The Indian water purifier market is expected to register a compound annual growth rate (CAGR) of more than 21% between 2016 and 2021. Of the three segments namely RO-based, UV-based, and gravity-based water purifiers, the RO-based segment is expected to remain dominant during the forecast period. The western part of the country emerges as the largest market due to high demand for UV and gravity-based water purifiers. Although the northern region has a penetration as low as 1%, it is likely to turn into the fastest growing market during 2016-2021 because of rising awareness. Key players in the market include Kent RO, Eureka Forbes, Ion Exchange, Hindustan Unilever, and TATA Chemical.

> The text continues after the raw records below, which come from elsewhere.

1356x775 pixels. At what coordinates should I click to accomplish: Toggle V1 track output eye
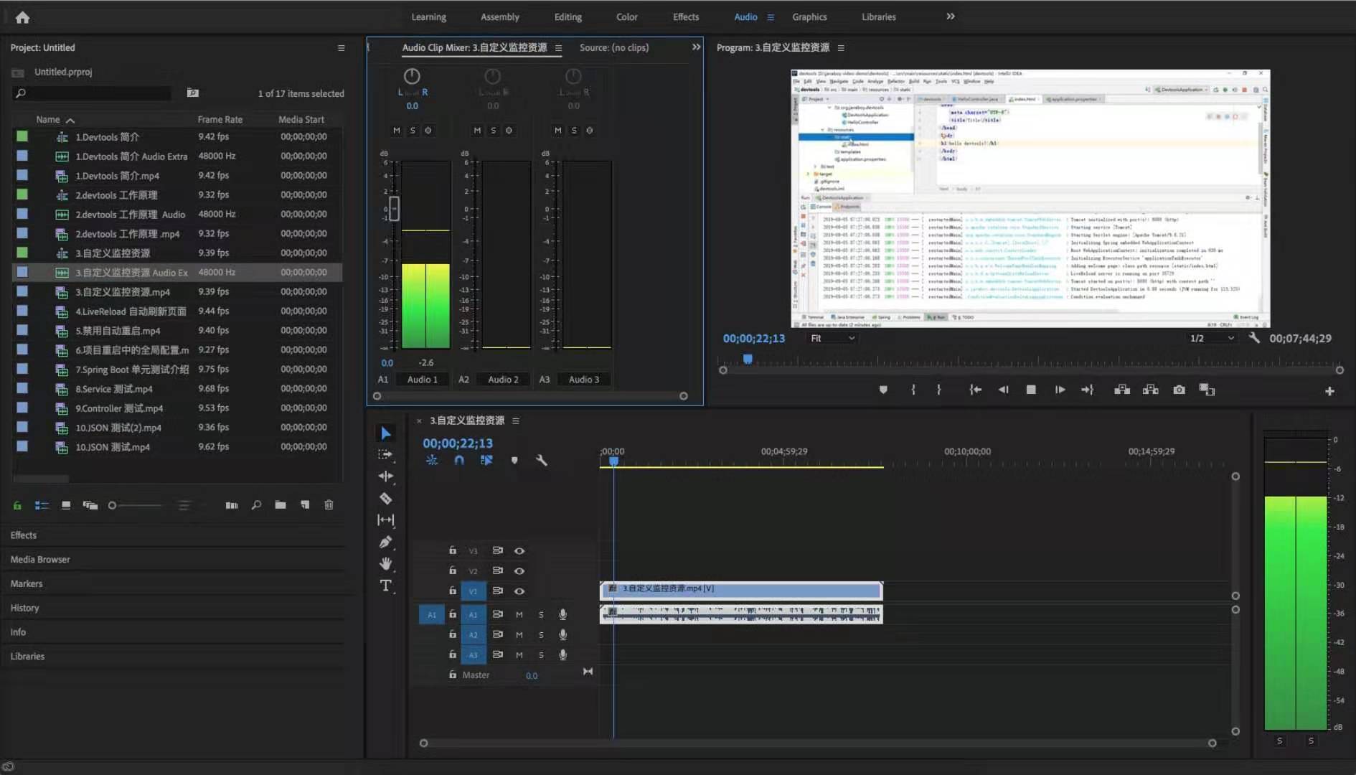tap(519, 591)
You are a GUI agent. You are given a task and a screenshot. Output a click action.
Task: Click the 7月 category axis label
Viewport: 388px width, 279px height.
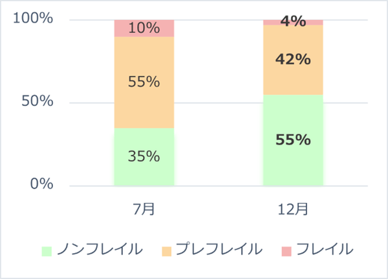[144, 208]
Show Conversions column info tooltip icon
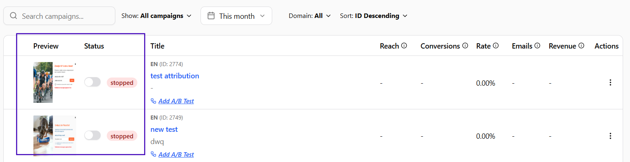Image resolution: width=630 pixels, height=162 pixels. coord(465,46)
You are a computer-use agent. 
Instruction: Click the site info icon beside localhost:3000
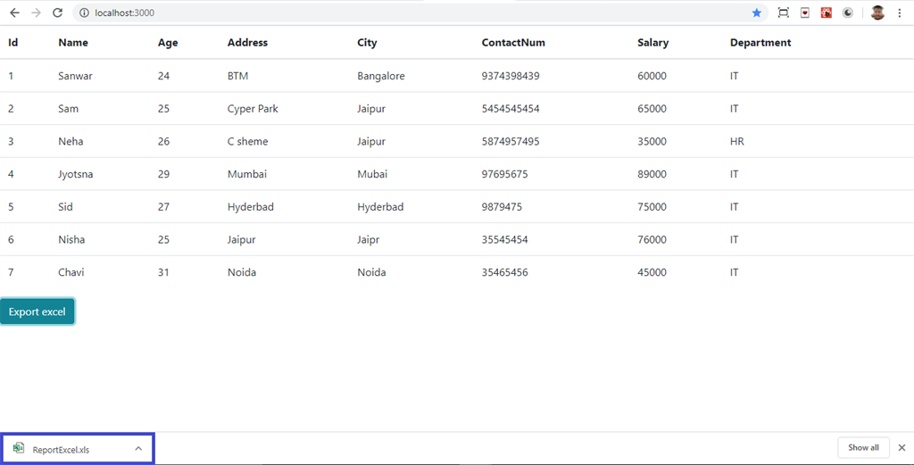[84, 12]
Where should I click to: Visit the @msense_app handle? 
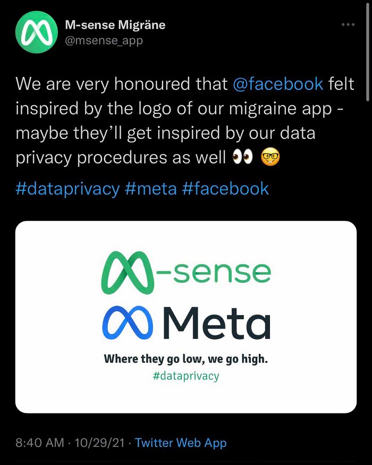(104, 40)
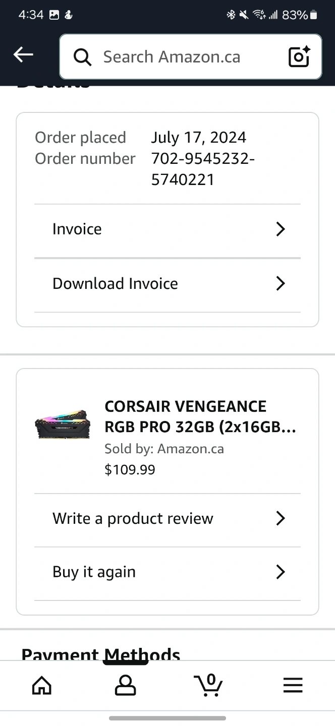Open camera lens search icon

299,56
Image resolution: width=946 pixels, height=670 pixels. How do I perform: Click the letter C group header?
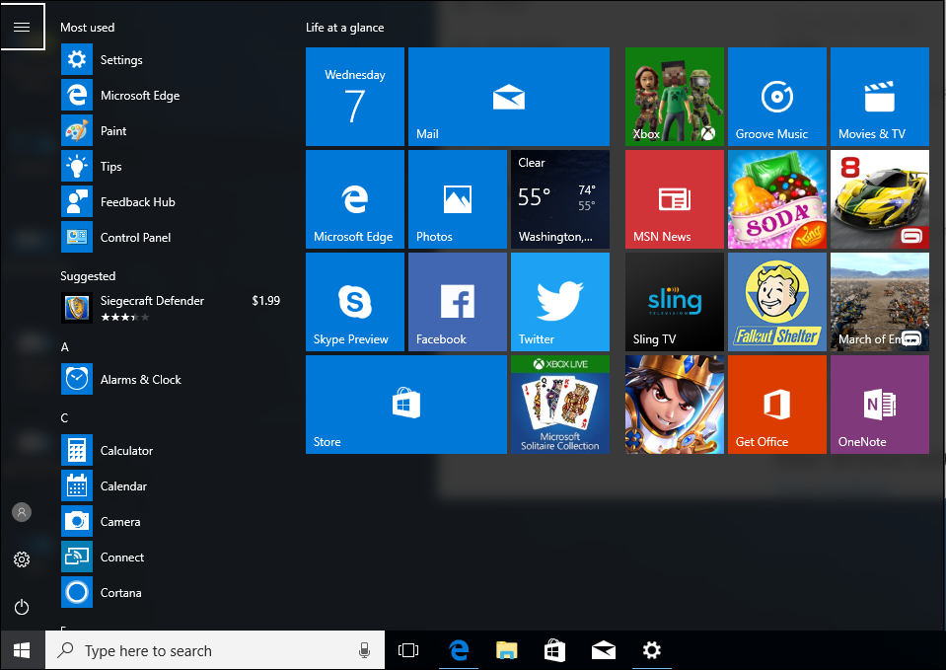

“Kent, which holds the largest share (40%) of the RO water purifier market, is expecting a turnover of INR 10bn by 2016-17”
Why have water purifiers become so prominent in India?
Water purifiers are no more just electronic consumer durables that are used only by upper-class Indians. They have become the ‘must-have’ appliances for everybody. Water-borne diseases killing children below the age of 5 is one of the biggest problems the country faces. As a result of growing industrialisation and unethical disposal of wastes into rivers and seas, borewell waters as well as water supplied by tankers have high levels of TDS and hazardous chemicals.
However, with rising health-consciousness among young and educated Indians, demand for water purifiers has soared. Through advertisements and other promotional mediums, companies, medical and educational institutes are trying to convince price-sensitive Indian consumers to buy modern water purifiers. Boiling water, which is a common practice in several Indian households, is actually not enough to remove chemicals and cysts present in the water. Also, the quality of water differs from region to region.
Another factor contributing to the growth of this market is the participation of government. Government initiatives like the National Rural Drinking Water Quality Monitoring and Surveillance Programme aim to spread awareness about water-borne diseases whilst working towards improving the water quality. Furthermore, Indian states are utilising 20% of the allocated funds of the Accelerated Rural Water Supply Programme (ARWSP) to carry out water purification activities.
Demand for low cost, innovative water purifiers:
Every individual, be rich or poor, has the right to drink safe and healthy water. Understanding this, water purifier companies are developing effective products at affordable prices. Targeting the low-income groups in India, Tata group created Swach water purifier which uses processed rice husk ash, fused with nano-silver particles, for water purification. In 2014, Eureka Forbes introduced a sipper-like mobile water purifier, which kills 99% of harmful bacteria.
Hence, it is clear that water purifiers are the very need of Indian consumers now and companies need to invent more effective purifiers to treat the 17 types of water conditions.